**RECORDS FOR THIS EXERCISE**
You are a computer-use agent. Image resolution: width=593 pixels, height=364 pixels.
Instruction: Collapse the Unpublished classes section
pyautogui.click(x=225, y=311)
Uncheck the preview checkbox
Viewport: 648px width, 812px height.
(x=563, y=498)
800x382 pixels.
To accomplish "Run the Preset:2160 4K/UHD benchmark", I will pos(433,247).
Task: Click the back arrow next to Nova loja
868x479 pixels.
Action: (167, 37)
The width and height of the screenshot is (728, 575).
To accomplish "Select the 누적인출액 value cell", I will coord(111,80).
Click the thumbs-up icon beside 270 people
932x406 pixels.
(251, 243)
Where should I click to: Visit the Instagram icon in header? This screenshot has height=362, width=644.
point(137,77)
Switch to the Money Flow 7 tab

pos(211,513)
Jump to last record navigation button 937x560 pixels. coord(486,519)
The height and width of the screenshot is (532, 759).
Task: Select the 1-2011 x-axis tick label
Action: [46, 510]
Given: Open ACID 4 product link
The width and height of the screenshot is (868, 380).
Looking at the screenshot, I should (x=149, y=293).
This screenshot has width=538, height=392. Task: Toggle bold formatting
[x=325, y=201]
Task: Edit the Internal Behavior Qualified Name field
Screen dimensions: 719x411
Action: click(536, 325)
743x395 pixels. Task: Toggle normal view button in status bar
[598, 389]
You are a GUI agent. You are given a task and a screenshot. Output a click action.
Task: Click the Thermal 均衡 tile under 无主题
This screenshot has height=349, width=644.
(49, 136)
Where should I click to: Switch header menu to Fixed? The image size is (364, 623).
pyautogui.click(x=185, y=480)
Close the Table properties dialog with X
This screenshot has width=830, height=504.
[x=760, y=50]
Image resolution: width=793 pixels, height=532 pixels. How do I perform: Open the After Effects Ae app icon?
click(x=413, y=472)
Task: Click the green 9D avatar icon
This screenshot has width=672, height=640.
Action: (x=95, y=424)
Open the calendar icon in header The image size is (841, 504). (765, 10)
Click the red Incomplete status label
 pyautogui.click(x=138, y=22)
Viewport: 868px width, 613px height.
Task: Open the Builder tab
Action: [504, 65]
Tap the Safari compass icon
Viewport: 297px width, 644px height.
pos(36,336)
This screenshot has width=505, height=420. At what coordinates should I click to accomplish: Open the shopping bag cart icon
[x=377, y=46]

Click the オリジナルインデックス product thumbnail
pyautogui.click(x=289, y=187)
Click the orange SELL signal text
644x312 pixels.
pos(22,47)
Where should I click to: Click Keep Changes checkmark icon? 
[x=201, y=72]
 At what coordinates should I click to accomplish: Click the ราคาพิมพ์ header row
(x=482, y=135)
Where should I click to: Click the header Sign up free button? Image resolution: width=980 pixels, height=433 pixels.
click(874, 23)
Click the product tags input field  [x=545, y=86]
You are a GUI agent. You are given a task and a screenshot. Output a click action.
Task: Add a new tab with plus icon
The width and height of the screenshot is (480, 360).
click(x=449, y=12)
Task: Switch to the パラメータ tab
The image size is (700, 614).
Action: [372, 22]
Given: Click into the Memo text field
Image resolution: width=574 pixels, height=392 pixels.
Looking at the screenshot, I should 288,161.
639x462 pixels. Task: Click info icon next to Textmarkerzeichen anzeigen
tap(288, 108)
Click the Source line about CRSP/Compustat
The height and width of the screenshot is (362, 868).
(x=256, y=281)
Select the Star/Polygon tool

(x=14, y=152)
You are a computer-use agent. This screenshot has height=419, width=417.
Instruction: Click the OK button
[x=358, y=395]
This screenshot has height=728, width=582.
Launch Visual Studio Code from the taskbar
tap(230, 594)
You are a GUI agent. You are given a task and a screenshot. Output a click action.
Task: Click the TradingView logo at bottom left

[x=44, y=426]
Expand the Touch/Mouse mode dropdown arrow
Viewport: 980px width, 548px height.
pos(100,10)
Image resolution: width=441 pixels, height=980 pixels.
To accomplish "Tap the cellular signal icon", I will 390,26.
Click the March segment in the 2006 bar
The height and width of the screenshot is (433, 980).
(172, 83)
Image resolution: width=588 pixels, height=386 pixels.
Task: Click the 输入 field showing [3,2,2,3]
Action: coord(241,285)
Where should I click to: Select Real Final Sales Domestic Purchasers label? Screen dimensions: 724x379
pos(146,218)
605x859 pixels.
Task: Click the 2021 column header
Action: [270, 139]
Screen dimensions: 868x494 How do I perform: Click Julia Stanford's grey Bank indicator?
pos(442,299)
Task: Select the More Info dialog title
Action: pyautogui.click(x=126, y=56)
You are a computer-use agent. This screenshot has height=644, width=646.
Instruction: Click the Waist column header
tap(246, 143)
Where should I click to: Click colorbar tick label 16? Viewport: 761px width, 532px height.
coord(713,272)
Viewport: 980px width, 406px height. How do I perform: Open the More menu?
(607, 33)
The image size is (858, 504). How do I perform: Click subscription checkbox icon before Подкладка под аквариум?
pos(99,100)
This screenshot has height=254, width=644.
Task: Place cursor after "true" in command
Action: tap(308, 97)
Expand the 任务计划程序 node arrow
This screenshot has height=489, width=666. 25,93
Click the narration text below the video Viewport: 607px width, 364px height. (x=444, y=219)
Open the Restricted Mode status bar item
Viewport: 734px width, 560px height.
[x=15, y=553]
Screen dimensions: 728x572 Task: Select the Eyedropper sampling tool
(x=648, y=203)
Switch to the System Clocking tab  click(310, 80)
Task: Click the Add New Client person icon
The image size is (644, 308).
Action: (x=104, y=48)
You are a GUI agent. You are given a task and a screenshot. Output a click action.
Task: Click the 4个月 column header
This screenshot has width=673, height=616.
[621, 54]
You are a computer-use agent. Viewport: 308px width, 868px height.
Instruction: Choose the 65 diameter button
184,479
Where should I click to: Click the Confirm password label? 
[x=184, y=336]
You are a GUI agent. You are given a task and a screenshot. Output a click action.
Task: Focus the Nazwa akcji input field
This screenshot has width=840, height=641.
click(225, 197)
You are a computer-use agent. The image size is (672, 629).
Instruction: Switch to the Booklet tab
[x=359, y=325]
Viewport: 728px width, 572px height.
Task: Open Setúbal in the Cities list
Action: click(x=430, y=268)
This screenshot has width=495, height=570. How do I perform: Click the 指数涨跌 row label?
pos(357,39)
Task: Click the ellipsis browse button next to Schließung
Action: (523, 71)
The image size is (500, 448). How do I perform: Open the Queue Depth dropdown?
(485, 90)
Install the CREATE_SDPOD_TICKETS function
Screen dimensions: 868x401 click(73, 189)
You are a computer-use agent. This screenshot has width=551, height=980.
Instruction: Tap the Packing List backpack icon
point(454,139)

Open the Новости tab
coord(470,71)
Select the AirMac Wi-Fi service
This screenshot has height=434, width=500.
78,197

**YOUR INSTRUCTIONS**
Set down the full listing once more, exactly as written.

**OUTPUT**
You are a computer-use agent. Image resolution: width=593 pixels, height=364 pixels.
Instruction: Collapse the Unpublished classes section
pyautogui.click(x=225, y=311)
Uncheck the preview checkbox
Viewport: 648px width, 812px height.
(x=563, y=498)
800x382 pixels.
To accomplish "Run the Preset:2160 4K/UHD benchmark", I will pos(433,247).
Task: Click the back arrow next to Nova loja
868x479 pixels.
Action: (167, 37)
The width and height of the screenshot is (728, 575).
To accomplish "Select the 누적인출액 value cell", I will coord(111,80).
Click the thumbs-up icon beside 270 people
932x406 pixels.
(251, 243)
Where should I click to: Visit the Instagram icon in header? This screenshot has height=362, width=644.
point(137,77)
Switch to the Money Flow 7 tab

pos(211,513)
Jump to last record navigation button 937x560 pixels. coord(486,519)
The height and width of the screenshot is (532, 759).
Task: Select the 1-2011 x-axis tick label
Action: [46, 510]
Given: Open ACID 4 product link
The width and height of the screenshot is (868, 380).
Looking at the screenshot, I should (x=149, y=293).
This screenshot has width=538, height=392. Task: Toggle bold formatting
[x=325, y=201]
Task: Edit the Internal Behavior Qualified Name field
Screen dimensions: 719x411
Action: click(536, 325)
743x395 pixels. Task: Toggle normal view button in status bar
[598, 389]
You are a GUI agent. You are given a task and a screenshot. Output a click action.
Task: Click the Thermal 均衡 tile under 无主题
This screenshot has height=349, width=644.
(49, 136)
Where should I click to: Switch header menu to Fixed? The image size is (364, 623).
pyautogui.click(x=185, y=480)
Close the Table properties dialog with X
This screenshot has width=830, height=504.
[x=760, y=50]
Image resolution: width=793 pixels, height=532 pixels. How do I perform: Open the After Effects Ae app icon?
click(x=413, y=472)
Task: Click the green 9D avatar icon
This screenshot has width=672, height=640.
Action: (x=95, y=424)
Open the calendar icon in header The image size is (841, 504). (765, 10)
Click the red Incomplete status label
 pyautogui.click(x=138, y=22)
Viewport: 868px width, 613px height.
Task: Open the Builder tab
Action: [504, 65]
Tap the Safari compass icon
Viewport: 297px width, 644px height.
pos(36,336)
This screenshot has width=505, height=420. At what coordinates should I click to accomplish: Open the shopping bag cart icon
[x=377, y=46]

Click the オリジナルインデックス product thumbnail
pyautogui.click(x=289, y=187)
Click the orange SELL signal text
644x312 pixels.
pos(22,47)
Where should I click to: Click Keep Changes checkmark icon? 
[x=201, y=72]
 At what coordinates should I click to accomplish: Click the ราคาพิมพ์ header row
(x=482, y=135)
Where should I click to: Click the header Sign up free button? Image resolution: width=980 pixels, height=433 pixels.
click(874, 23)
Click the product tags input field  [x=545, y=86]
You are a GUI agent. You are given a task and a screenshot. Output a click action.
Task: Add a new tab with plus icon
The width and height of the screenshot is (480, 360).
click(x=449, y=12)
Task: Switch to the パラメータ tab
The image size is (700, 614).
Action: [372, 22]
Given: Click into the Memo text field
Image resolution: width=574 pixels, height=392 pixels.
Looking at the screenshot, I should 288,161.
639x462 pixels. Task: Click info icon next to Textmarkerzeichen anzeigen
tap(288, 108)
Click the Source line about CRSP/Compustat
The height and width of the screenshot is (362, 868).
(x=256, y=281)
Select the Star/Polygon tool

(x=14, y=152)
You are a computer-use agent. This screenshot has height=419, width=417.
Instruction: Click the OK button
[x=358, y=395]
This screenshot has height=728, width=582.
Launch Visual Studio Code from the taskbar
tap(230, 594)
You are a GUI agent. You are given a task and a screenshot. Output a click action.
Task: Click the TradingView logo at bottom left

[x=44, y=426]
Expand the Touch/Mouse mode dropdown arrow
Viewport: 980px width, 548px height.
pos(100,10)
Image resolution: width=441 pixels, height=980 pixels.
To accomplish "Tap the cellular signal icon", I will 390,26.
Click the March segment in the 2006 bar
The height and width of the screenshot is (433, 980).
(172, 83)
Image resolution: width=588 pixels, height=386 pixels.
Task: Click the 输入 field showing [3,2,2,3]
Action: coord(241,285)
Where should I click to: Select Real Final Sales Domestic Purchasers label? Screen dimensions: 724x379
pos(146,218)
605x859 pixels.
Task: Click the 2021 column header
Action: [270, 139]
Screen dimensions: 868x494 How do I perform: Click Julia Stanford's grey Bank indicator?
pos(442,299)
Task: Select the More Info dialog title
Action: pyautogui.click(x=126, y=56)
You are a computer-use agent. This screenshot has height=644, width=646.
Instruction: Click the Waist column header
tap(246, 143)
Where should I click to: Click colorbar tick label 16? Viewport: 761px width, 532px height.
coord(713,272)
Viewport: 980px width, 406px height. How do I perform: Open the More menu?
(607, 33)
The image size is (858, 504). How do I perform: Click subscription checkbox icon before Подкладка под аквариум?
pos(99,100)
This screenshot has height=254, width=644.
Task: Place cursor after "true" in command
Action: tap(308, 97)
Expand the 任务计划程序 node arrow
This screenshot has height=489, width=666. 25,93
Click the narration text below the video Viewport: 607px width, 364px height. (x=444, y=219)
Open the Restricted Mode status bar item
Viewport: 734px width, 560px height.
[x=15, y=553]
Screen dimensions: 728x572 Task: Select the Eyedropper sampling tool
(x=648, y=203)
Switch to the System Clocking tab  click(310, 80)
Task: Click the Add New Client person icon
The image size is (644, 308).
Action: (x=104, y=48)
You are a GUI agent. You are given a task and a screenshot. Output a click action.
Task: Click the 4个月 column header
This screenshot has width=673, height=616.
[621, 54]
You are a computer-use agent. Viewport: 308px width, 868px height.
Instruction: Choose the 65 diameter button
184,479
Where should I click to: Click the Confirm password label? 
[x=184, y=336]
You are a GUI agent. You are given a task and a screenshot. Output a click action.
Task: Focus the Nazwa akcji input field
This screenshot has width=840, height=641.
click(225, 197)
You are a computer-use agent. The image size is (672, 629).
Instruction: Switch to the Booklet tab
[x=359, y=325]
Viewport: 728px width, 572px height.
Task: Open Setúbal in the Cities list
Action: click(x=430, y=268)
This screenshot has width=495, height=570. How do I perform: Click the 指数涨跌 row label?
pos(357,39)
Task: Click the ellipsis browse button next to Schließung
Action: (523, 71)
The image size is (500, 448). How do I perform: Open the Queue Depth dropdown?
(485, 90)
Install the CREATE_SDPOD_TICKETS function
Screen dimensions: 868x401 click(73, 189)
You are a computer-use agent. This screenshot has width=551, height=980.
Instruction: Tap the Packing List backpack icon
point(454,139)

Open the Новости tab
coord(470,71)
Select the AirMac Wi-Fi service
This screenshot has height=434, width=500.
78,197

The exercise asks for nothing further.